Extracted text:
========================================================================
Peggy Post is an American author and consultant on etiquette. She is Emily Post's great-granddaughter-in-law and continues her work as director and spokesperson for The Emily Post Institute in Vermont.

== Background ==
Post was born in Washington, D.C., and raised in Maryland and New Orleans. She finished Louisiana State University with a Bachelor of Science degree in education. She started her career as an international flight attendant for Pan American World Airways. After that she worked as a teacher for English and history in New York City. Later she entered a career in management, consulting and sales. Along with others she managed Chemical Bank in New York City.

Post married the investment consultant Allen Post who is Emily Post's great-grandson in 1979. Peggy raised two stepsons.
In 1991, Peggy started to work with her mother-in-law Elizabeth Post who was the first successor to Emily Post and her granddaughter-in-law. Elizabeth Post revised Emily Post's Etiquette book five times between 1965 and 1992.
========================================================================
Exercise data:
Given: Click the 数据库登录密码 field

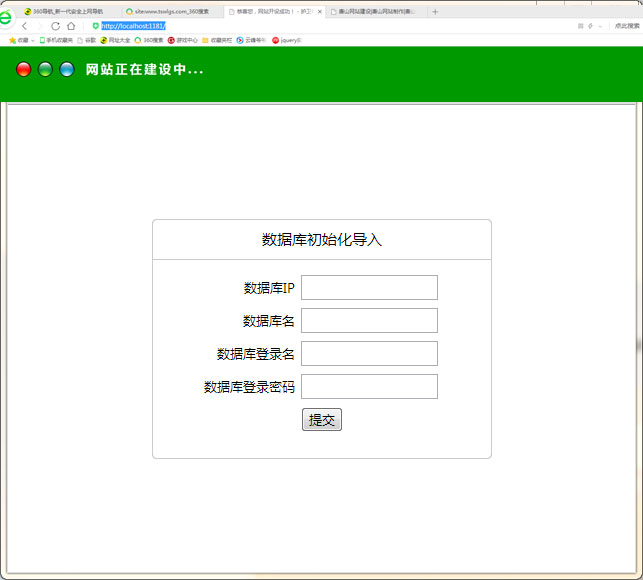Looking at the screenshot, I should tap(369, 387).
========================================================================
Problems and tasks:
(a) How, according to the Peggy Post biography, did she come to be Emily Post's great-granddaughter-in-law? Answer in one to three sentences.
(b) Summarize the Peggy Post biography in two sentences.
(c) Resume the Peggy Post biography after its last sentence.

Expected outputs:
(a) In 1979 she married Allen Post, an investment consultant who is Emily Post's great-grandson. That marriage made her Emily Post's great-granddaughter-in-law.

(b) Peggy Post, an American etiquette author and consultant, is Emily Post's great-granddaughter-in-law and serves as director and spokesperson for The Emily Post Institute in Vermont. Born in Washington, D.C., and a graduate of Louisiana State University, she worked as a flight attendant, a teacher, and in management, consulting and sales before she began working with her mother-in-law Elizabeth Post in 1991.

(c)
Post followed Elizabeth, who retired in 1995, as director and spokesperson of the Emily Post Institute. Today Peggy is author of more than twelve books including the 17th edition of Emily Post’s Etiquette, all published by HarperCollins. She writes columns for such magazines as Good Housekeeping, Parents, and USA Weekend.

Post's latest edition of Emily Post’s Etiquette includes not only an Attire Guide Beach Casual to White Tie but sections on appropriate e-mail manners, how to graciously discuss a potential sex partner's past and the circumstances under which one can re-gift in good conscience. In an interview she stated that she found out that discussions about people perceived as rude or uncivil leads to a search for a sense of order.